Determining a plurality of second security levels corresponding to any second security level evaluation item according to a plurality of second device information corresponding to any second security level evaluation item;

and establishing the second sub-corresponding relation according to a plurality of second security level assessment items corresponding to the assessment domains of the network assessment dimension, a plurality of second equipment information corresponding to any one of the second security level assessment items and a plurality of second security levels corresponding to any one of the second security level assessment items.

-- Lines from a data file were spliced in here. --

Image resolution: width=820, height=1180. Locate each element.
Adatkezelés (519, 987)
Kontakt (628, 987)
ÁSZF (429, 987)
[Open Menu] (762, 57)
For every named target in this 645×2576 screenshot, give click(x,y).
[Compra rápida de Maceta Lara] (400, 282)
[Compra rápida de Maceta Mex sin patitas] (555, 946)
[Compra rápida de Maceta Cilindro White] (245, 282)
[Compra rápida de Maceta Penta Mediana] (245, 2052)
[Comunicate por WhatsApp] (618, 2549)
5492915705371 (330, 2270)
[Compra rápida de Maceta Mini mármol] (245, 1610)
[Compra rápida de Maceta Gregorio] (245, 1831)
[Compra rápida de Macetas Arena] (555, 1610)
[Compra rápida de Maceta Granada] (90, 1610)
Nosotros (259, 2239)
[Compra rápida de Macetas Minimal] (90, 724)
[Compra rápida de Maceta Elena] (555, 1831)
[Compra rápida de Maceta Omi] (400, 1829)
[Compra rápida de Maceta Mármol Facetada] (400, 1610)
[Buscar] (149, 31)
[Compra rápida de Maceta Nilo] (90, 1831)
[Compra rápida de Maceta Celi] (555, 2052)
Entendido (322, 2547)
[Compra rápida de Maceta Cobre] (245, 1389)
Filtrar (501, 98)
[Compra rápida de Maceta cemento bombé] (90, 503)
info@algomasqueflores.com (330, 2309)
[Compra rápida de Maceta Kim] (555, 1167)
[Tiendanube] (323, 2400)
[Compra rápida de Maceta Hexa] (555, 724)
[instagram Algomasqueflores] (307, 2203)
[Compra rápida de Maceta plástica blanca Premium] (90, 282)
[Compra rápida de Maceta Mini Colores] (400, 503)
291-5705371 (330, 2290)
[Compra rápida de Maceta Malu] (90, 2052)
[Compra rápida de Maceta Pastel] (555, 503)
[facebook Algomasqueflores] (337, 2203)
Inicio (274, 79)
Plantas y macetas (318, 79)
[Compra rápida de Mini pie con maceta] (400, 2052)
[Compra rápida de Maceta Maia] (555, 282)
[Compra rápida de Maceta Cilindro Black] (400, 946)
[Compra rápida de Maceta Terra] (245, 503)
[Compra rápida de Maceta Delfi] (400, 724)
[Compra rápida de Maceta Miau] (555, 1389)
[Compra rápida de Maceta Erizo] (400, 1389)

10. The apparatus according to any of the claims 7-9, characterized in that the establishing unit is specifically configured to:

acquiring a plurality of third security level evaluation items corresponding to the evaluation domain of the system evaluation dimension; the plurality of third security level assessment items includes: intrusion detection capability, certificate management capability, security configuration capability;

acquiring a plurality of pieces of third equipment information corresponding to each third security level evaluation item; the plurality of third device information corresponding to the intrusion detection capability includes: third preset attack detection capability, preset file tampering detection capability and rebound interface attack behavior detection capability; the plurality of third device information corresponding to the certificate management capability includes: digital certificate import and update capability, digital certificate expiration pre-warning capability, whether there is an interface for digital certificate import and update, digital certificate integrity protection capability, capability to dock public key infrastructure systems; the plurality of third device information corresponding to the security configuration capability includes: business security configuration checking capability, manual restoration preset configuration capability and restoration preset configuration capability;

Determining a plurality of third security levels corresponding to any third security level evaluation item according to a plurality of third device information corresponding to any third security level evaluation item;

and establishing the third sub-corresponding relation according to a plurality of third security level assessment items corresponding to the assessment domains of the system assessment dimension, a plurality of third device information corresponding to any one of the third security level assessment items and a plurality of third security levels corresponding to any one of the third security level assessment items.

11. An electronic device, comprising:

a processor;

a memory for storing the processor-executable instructions;

wherein the processor is configured to execute the instructions to implement the method of any of claims 1-5.

12. A computer readable storage medium, characterized in that, when computer-executable instructions stored in the computer readable storage medium are executed by a processor of an electronic device, the electronic device is capable of performing the method of any of claims 1-5.